Well, here are the latest stat for me:
I have been quit for 1 Month, 6 hours, 18 minutes and 23 seconds (31 days). I have saved £175.06 by not smoking 625 cigarettes. I have saved 2 Days, 4 hours and 5 minutes of my life. My Quit Date: 25/12/2011 14:30
Feeling much more comfortable in my quit now, in fact completely forgot that it was my one month quit day today until just now! Feeling a lot better in myself now, breathing better, rushing around like a lunatic without feeling out of breath is great.
Having started back at school I must say it is astonishing how much more I am getting done when I am not staggering all my work around ciggie breaks. Using the ten minute gaps in my 2-3hour lectures to pop to the computer lab and print slides etc instead of running outside is really adding up in terms of time saved. I have always smoked outside, and was a pack a day smoker, a little rudimentary maths indicates I have an extra 12 HOURS minimum a week that I am now NOT spending stood outside freezing for my fix! That is an entire 10 pages essay written!! I have to say, I am really noticing the time saving right now, and it is wonderful and probably enough on its own for staying quit.

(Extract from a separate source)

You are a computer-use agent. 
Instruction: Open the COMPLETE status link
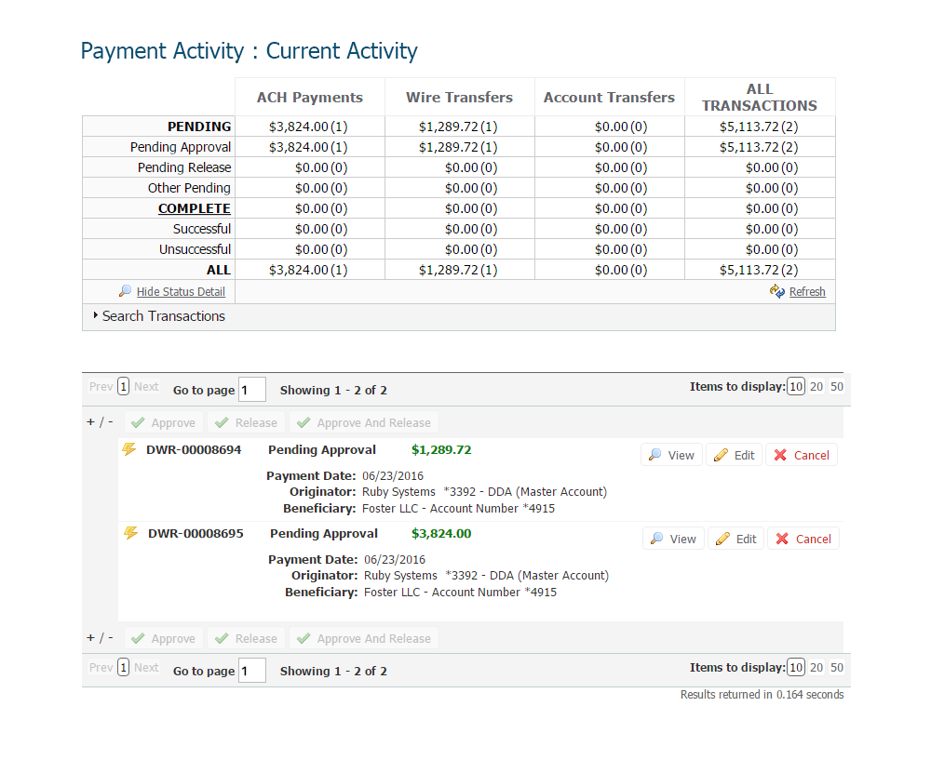pos(194,208)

Some other advantages: not being embarrassed that I smell in the lecture hall. We have 72 of us, all graduates converting to nursing. Only one person smokes and we all know who! I am so glad it is not me!

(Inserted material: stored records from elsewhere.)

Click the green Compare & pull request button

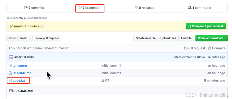pyautogui.click(x=206, y=26)
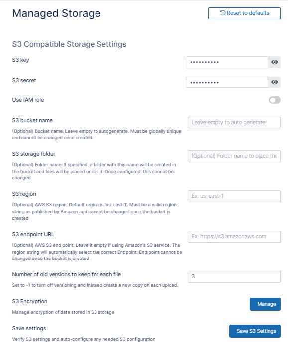Open S3 Encryption Manage button
288x346 pixels.
(x=265, y=304)
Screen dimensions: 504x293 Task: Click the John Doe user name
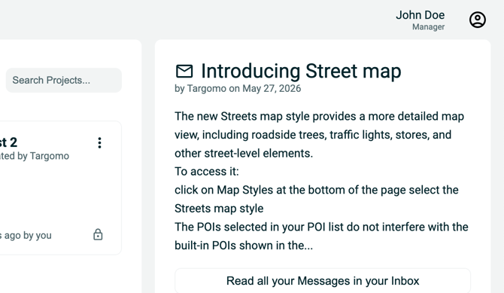pos(420,15)
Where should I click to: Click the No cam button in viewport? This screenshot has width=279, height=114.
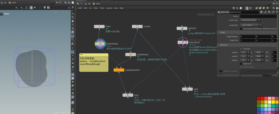pyautogui.click(x=65, y=12)
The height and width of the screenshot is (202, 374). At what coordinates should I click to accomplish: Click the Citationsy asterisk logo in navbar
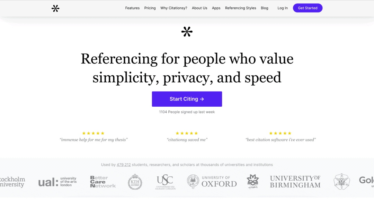(x=55, y=8)
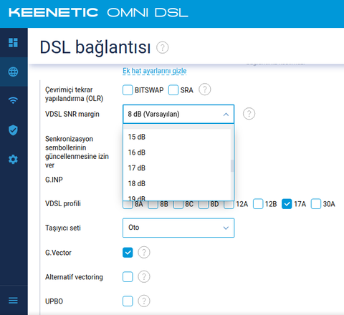344x315 pixels.
Task: Open the dashboard grid icon in sidebar
Action: point(13,43)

Having petty cash on me for lunch (I used to always spend this on ciggies!) - not having to debate leaving the car on an expired meter because I was a quarter short for a cig!
Not having to have a freezing cold and wet arm from smoking in the car whilst crawling in traffic mid snowstorm, instead warm and toasty with my heated seat!
Well, enough from me, hopefully I will keep it up, been here before and failed so not getting complacent, but wanted to show those earlier in their quits it does get easier. I thought at 2 weeks I was ready to throw in the towel, now two weeks later, cigs barely are a thought for me! It is possible!